Implement cross host transfer optimizations in StreamExecutorGpuClient
📝 Summary of Changes
This PR adds three optimizations to the CrossHost{Send,Receive}Buffers methods in StreamExecutorGpuClient:
- Communicators are cached for re-use across transfers with
AcquireGpuClique. - Transfers of multiple arrays are aggregated with NCCL group calls using
GpuCommunicator::GroupExecute. - Usage / definition events and promises that signal the completion of cross-host transfers are fulfilled on
StreamExecutorGpuClient::thread_pool()instead of blocking the XLA execute thread.

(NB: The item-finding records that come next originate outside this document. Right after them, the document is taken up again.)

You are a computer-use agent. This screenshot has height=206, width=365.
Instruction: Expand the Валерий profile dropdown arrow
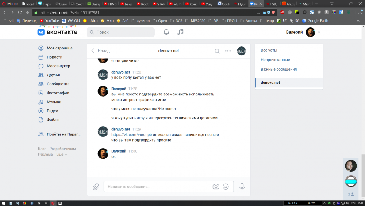click(319, 32)
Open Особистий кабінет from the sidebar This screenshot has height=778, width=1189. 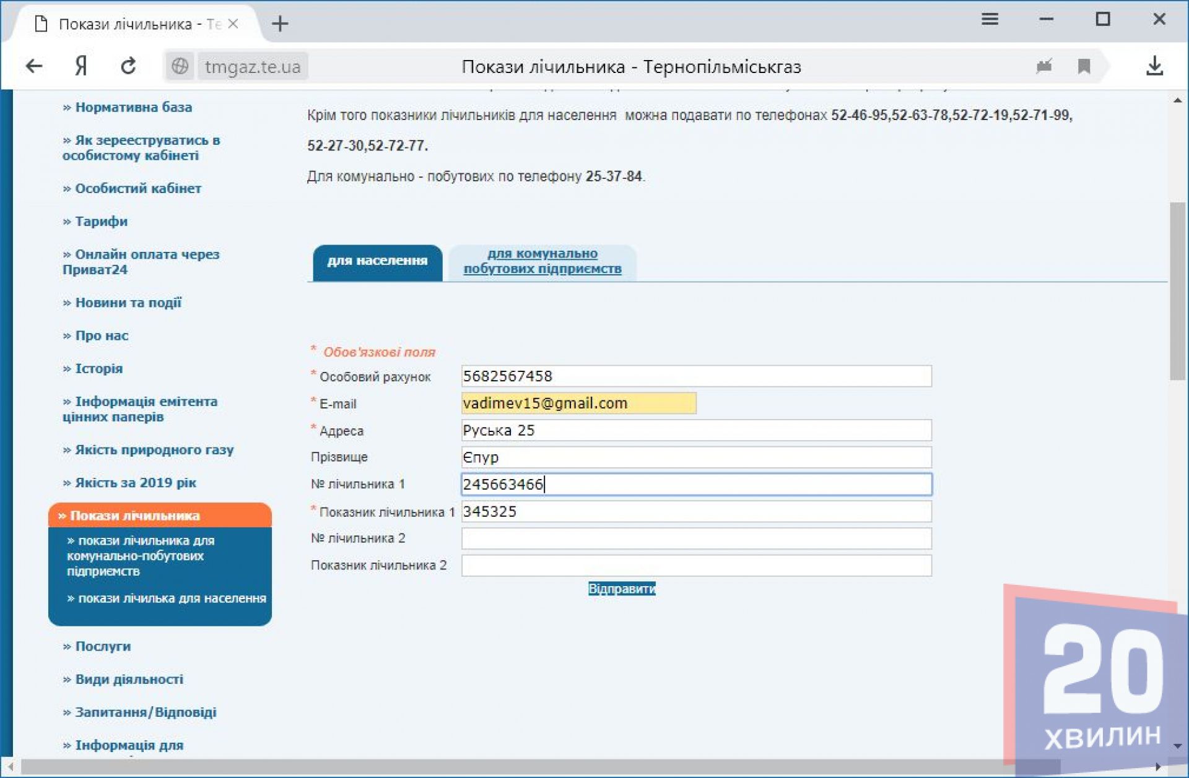pos(137,189)
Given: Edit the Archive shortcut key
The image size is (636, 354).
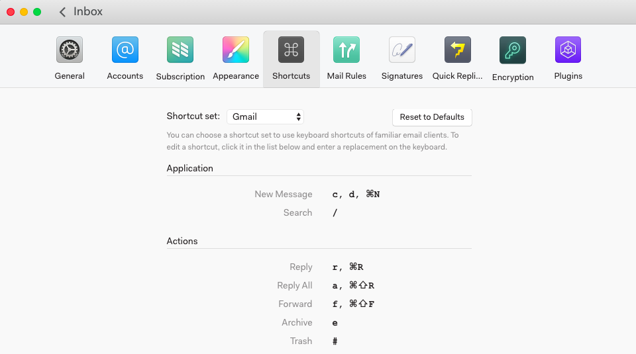Looking at the screenshot, I should tap(335, 323).
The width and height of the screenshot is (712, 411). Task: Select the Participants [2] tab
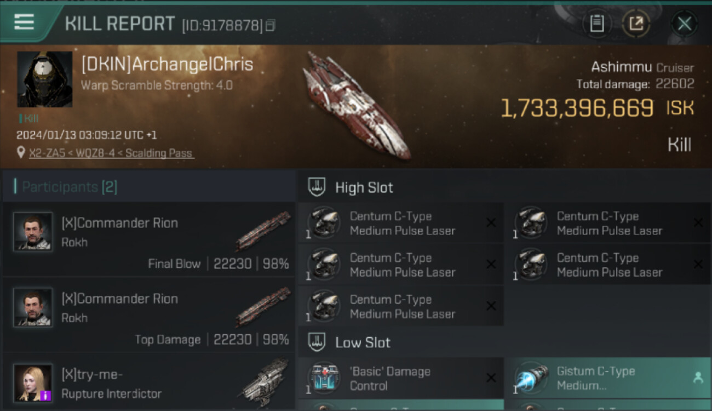point(70,187)
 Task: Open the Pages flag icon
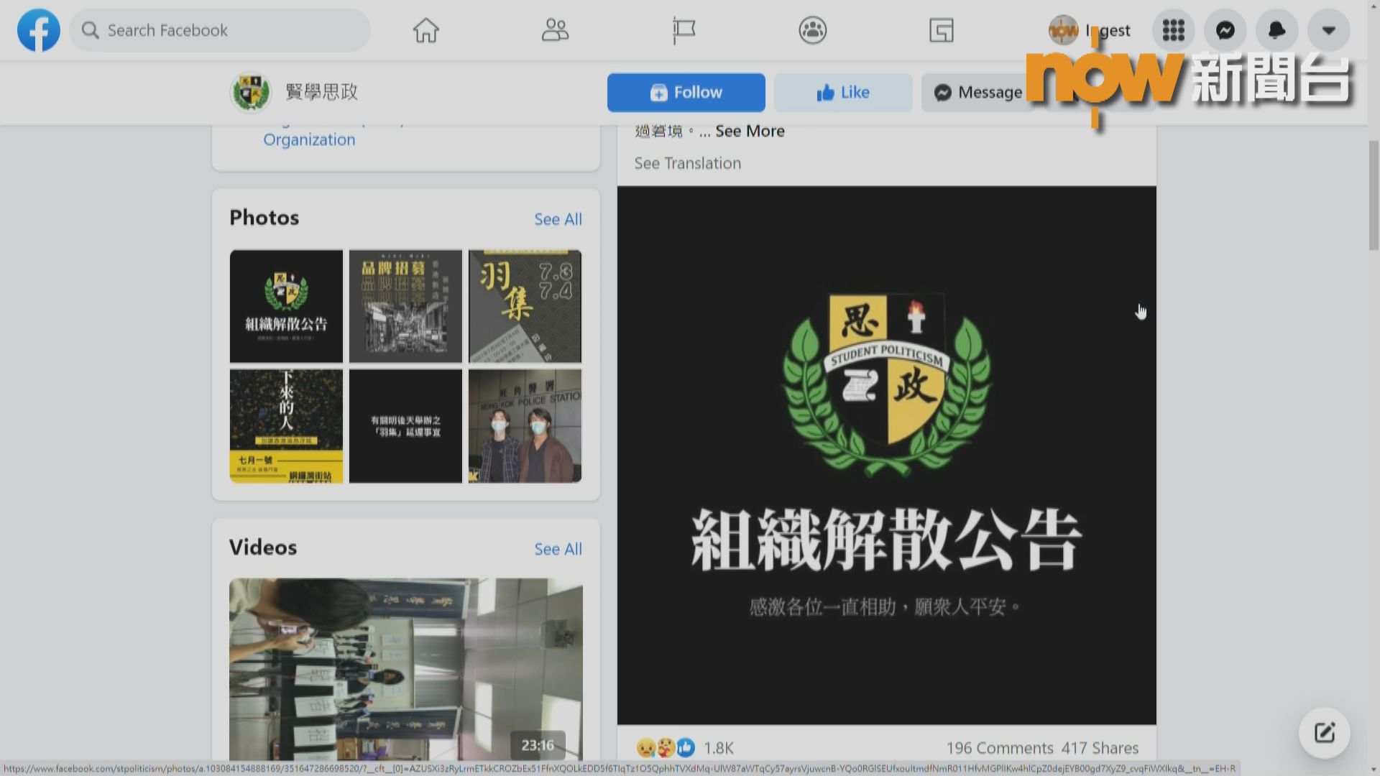tap(684, 30)
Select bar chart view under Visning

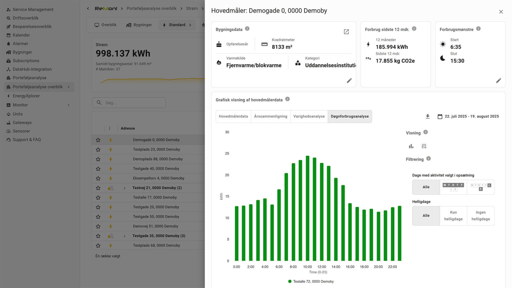(411, 146)
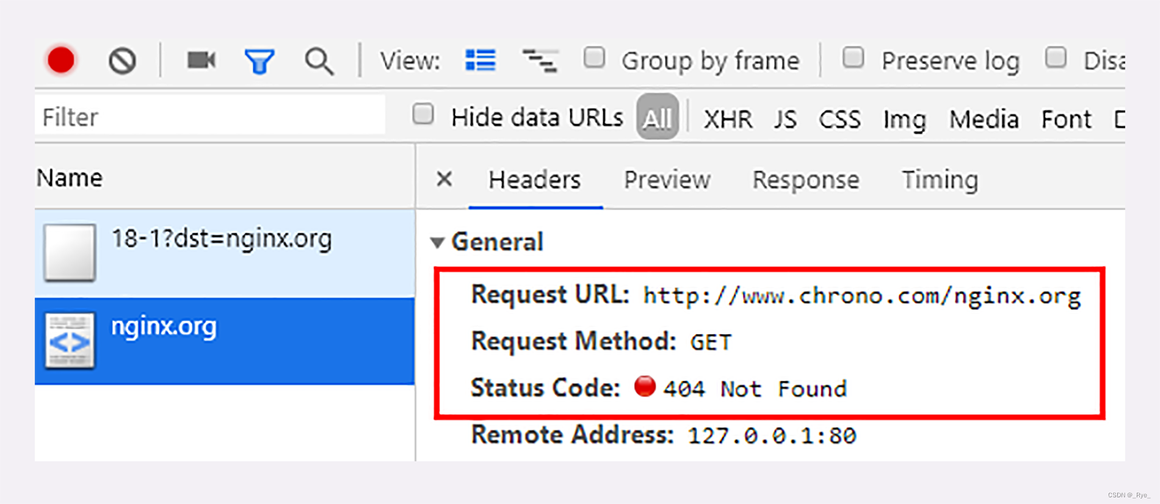Enable the Group by frame checkbox

pyautogui.click(x=593, y=58)
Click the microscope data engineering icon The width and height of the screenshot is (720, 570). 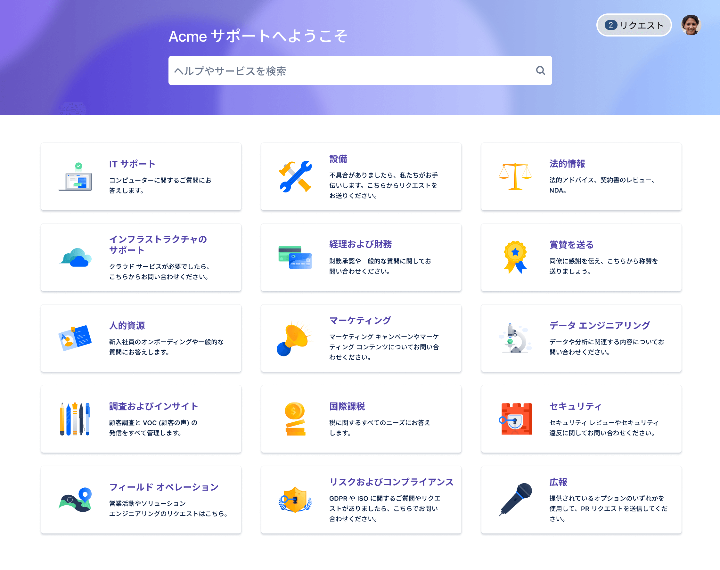pyautogui.click(x=515, y=338)

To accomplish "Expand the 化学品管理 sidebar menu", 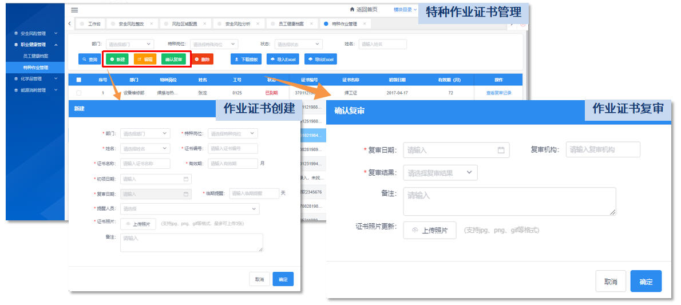I will pyautogui.click(x=34, y=79).
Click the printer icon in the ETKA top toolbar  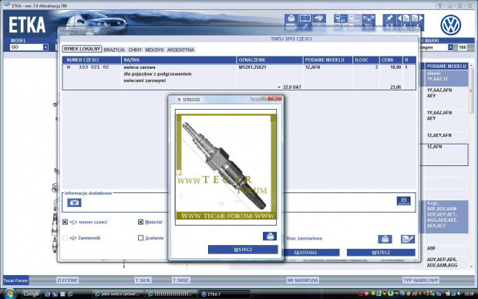pyautogui.click(x=291, y=19)
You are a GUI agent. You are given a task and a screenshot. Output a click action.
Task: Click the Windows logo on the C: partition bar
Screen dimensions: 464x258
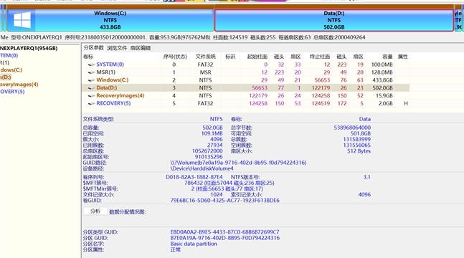(22, 20)
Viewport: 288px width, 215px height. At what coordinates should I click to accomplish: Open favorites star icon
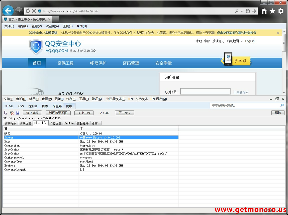(x=272, y=11)
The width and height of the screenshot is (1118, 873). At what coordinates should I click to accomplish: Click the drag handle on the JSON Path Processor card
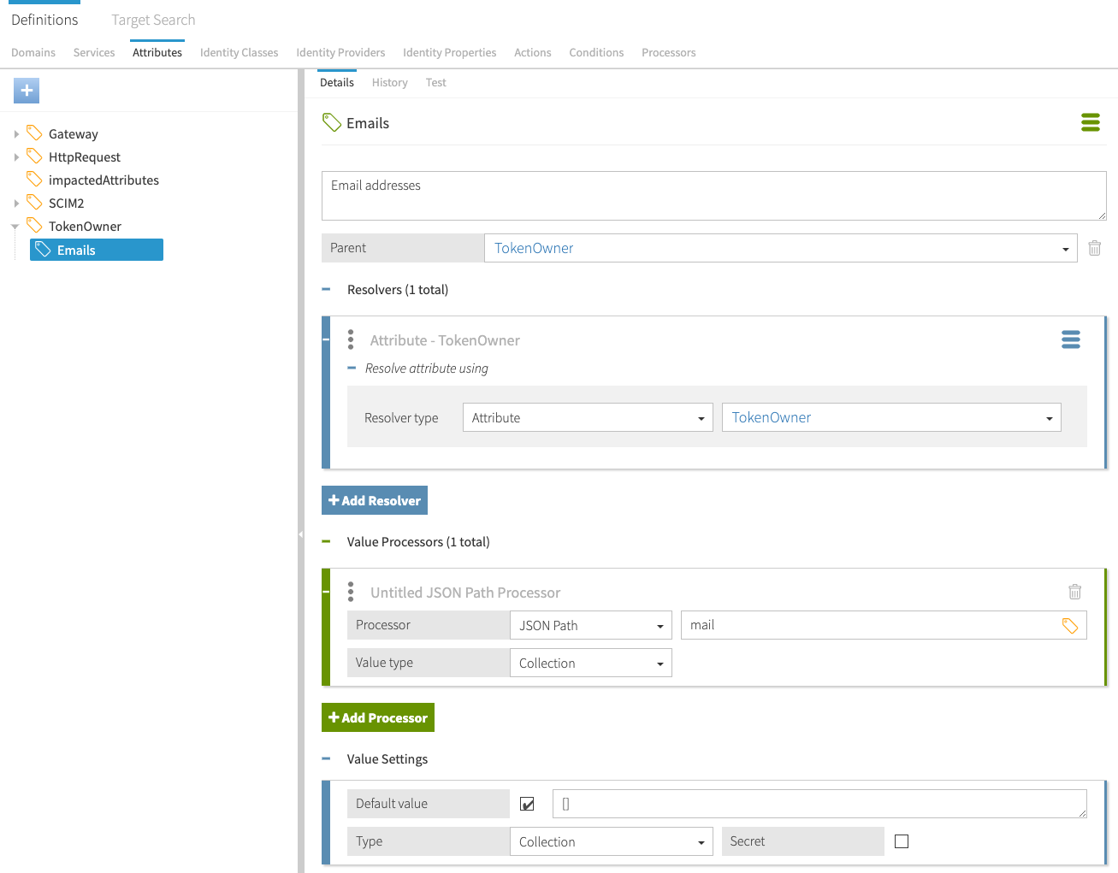point(351,592)
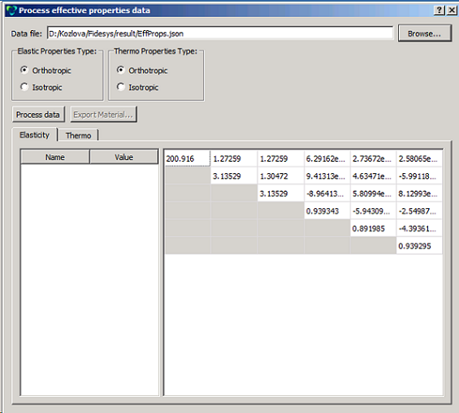Select the cell with value 0.939295

419,246
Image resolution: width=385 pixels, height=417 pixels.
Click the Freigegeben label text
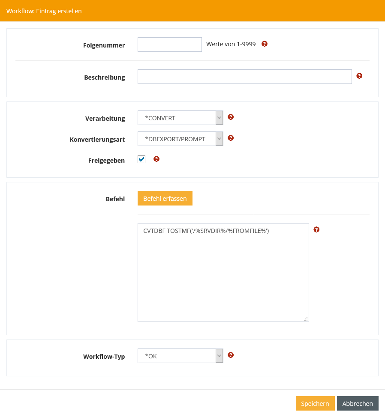tap(106, 161)
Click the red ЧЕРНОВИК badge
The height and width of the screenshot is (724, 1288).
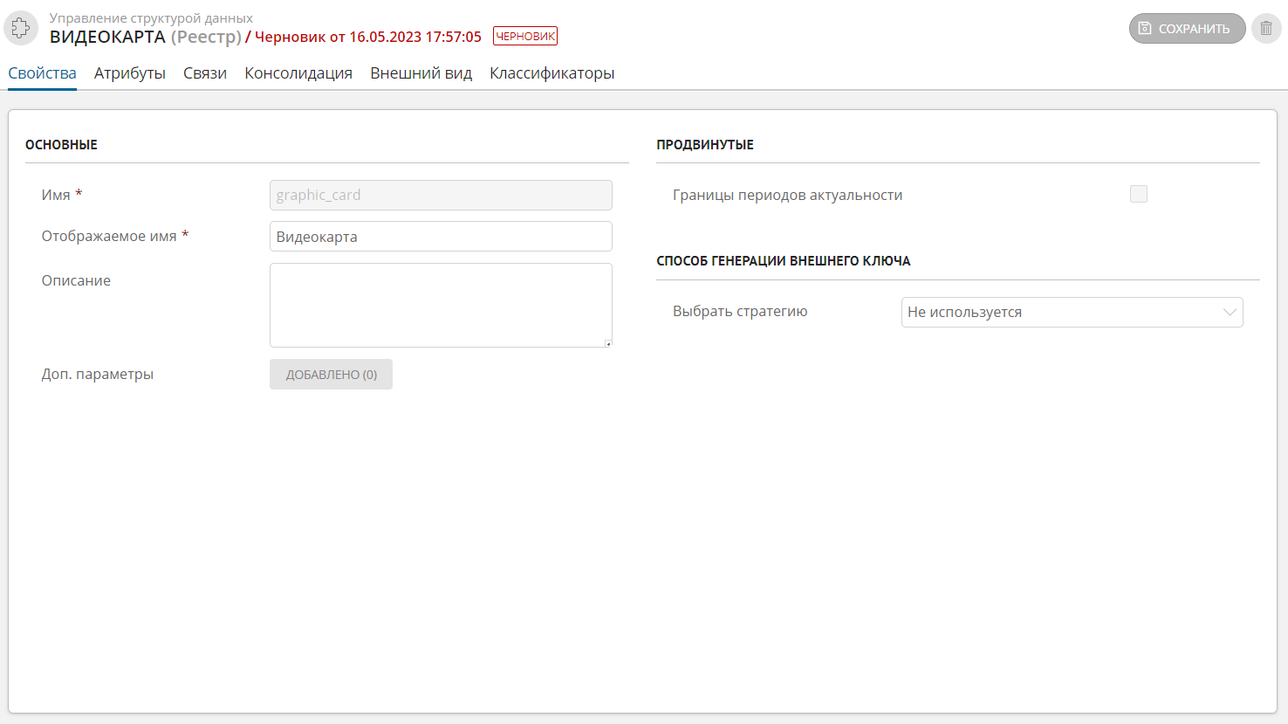click(x=525, y=37)
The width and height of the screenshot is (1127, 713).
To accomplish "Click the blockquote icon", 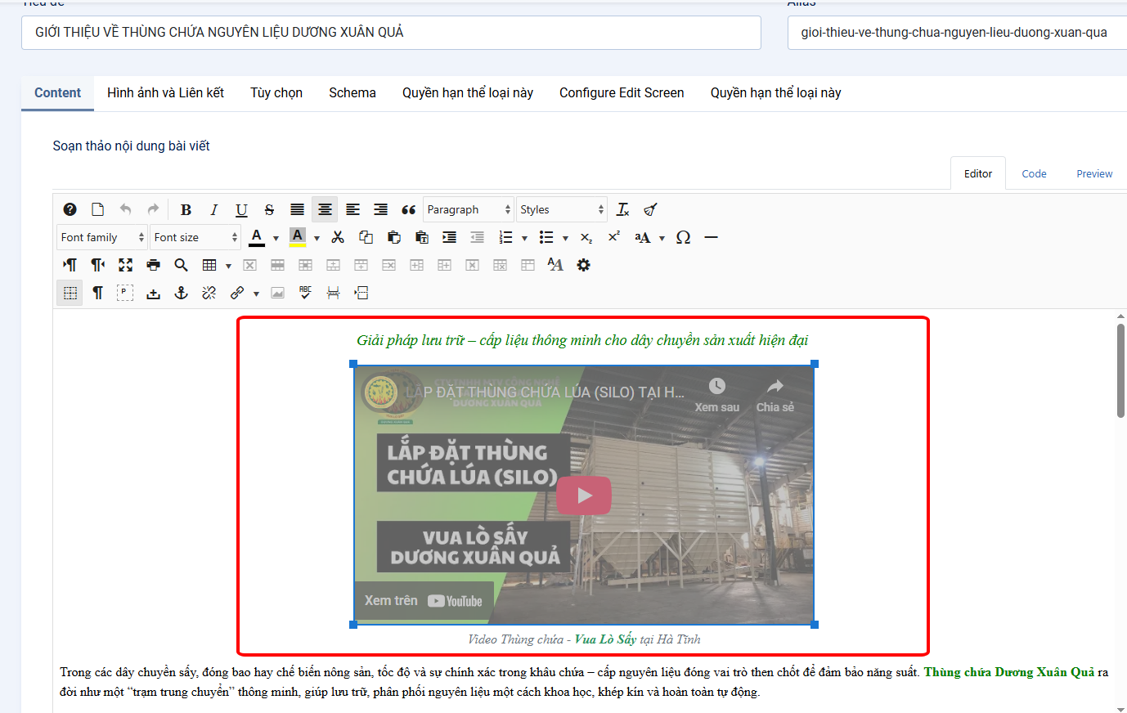I will [409, 210].
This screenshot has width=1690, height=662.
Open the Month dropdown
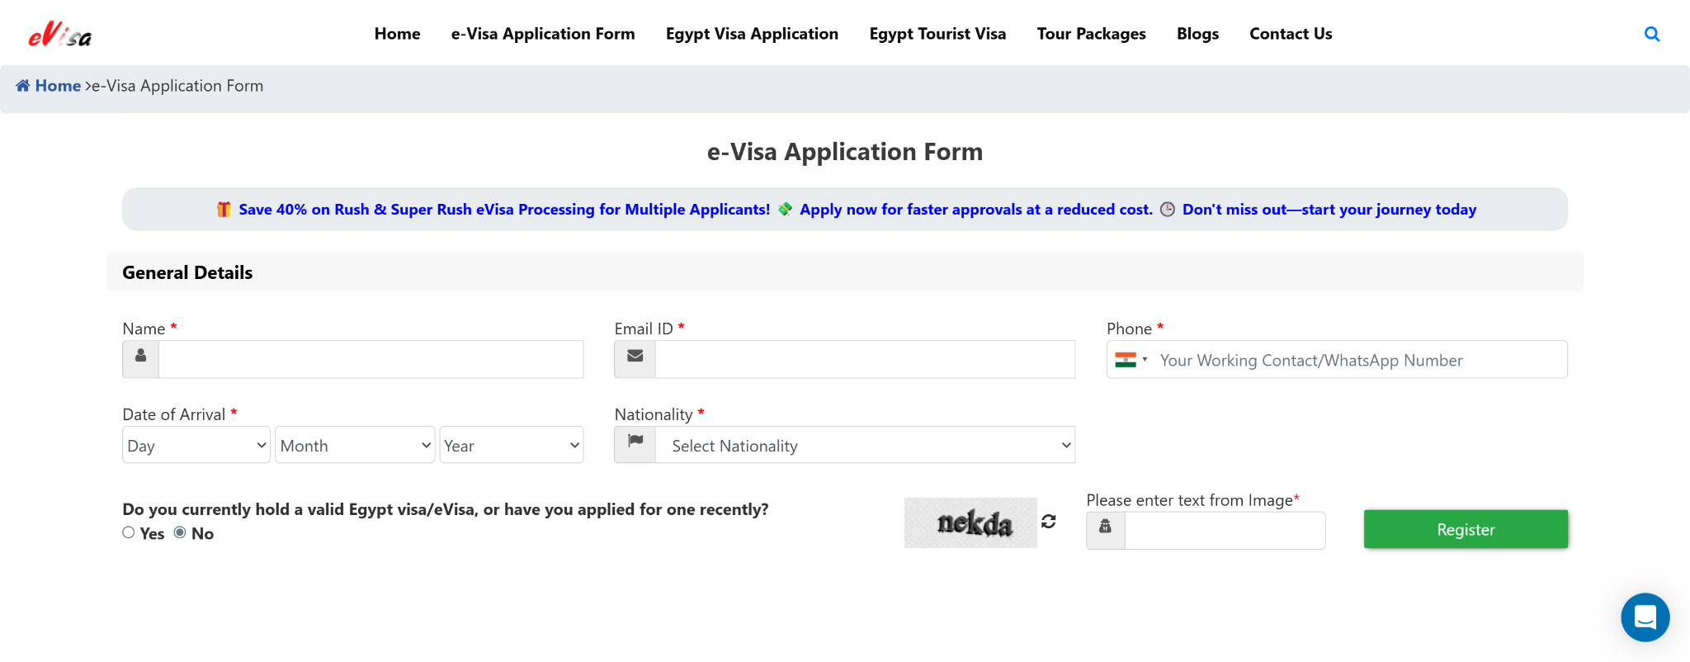point(355,445)
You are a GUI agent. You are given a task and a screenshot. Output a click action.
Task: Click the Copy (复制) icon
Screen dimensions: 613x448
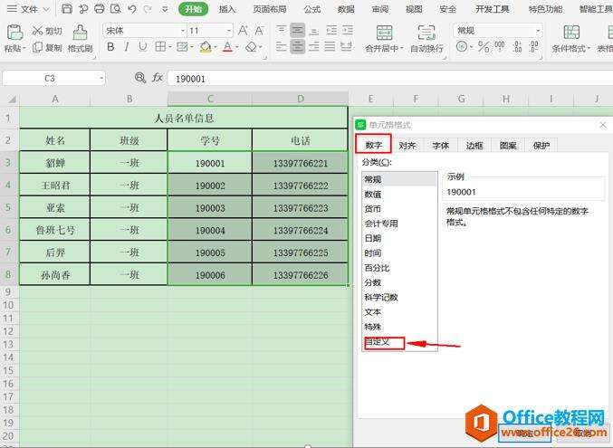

This PR follows up on #33284 and is based on discussions with @emilyfertig, @mwhittaker, and @pschuh.
🎯 Justification
#33284 added CrossHost{Send,Receive}Buffers to the PjRt Client API to enable the optimizations implemented in this PR. The old implementation does not cache communicators, aggregate transfers, or asynchronously fulfill events / promises, leading to reduced performance.
🚀 Kind of Contribution ⚡️ Performance Improvement
📊 Benchmark (for Performance Improvements) Benchmarks were ran on these three toy programs.
| Workload | Implementation | Time |
|---|---|---|
| example_basic_overlap | Unoptimized | 26.968 sec |
| Optimized | 43.124 ms | |
| example_overlap | Unoptimized | 369.541 sec |
| Optimized | 733.071 ms | |
| example_pp | Unoptimized | 369.0924 sec |
| Optimized | 2.433 sec |
🧪 Unit Tests: The unit tests added in #33284 continue to pass. The new implementation requires that cross-host transfers are always between a local device and a remote device; a test has been added to make sure that the implementation throws an InvalidArgument error if this is not the case.
🧪 Execution Tests: When building XLA with the code in this PR along with a patch for pjrt_ifrt/pjrt_client.cc so that it uses the new cross-host transfers API, I verified that these 4 correctness checks pass. These IFRT changes will be included in a follow-up PR once other PjRt clients have implemented the new API.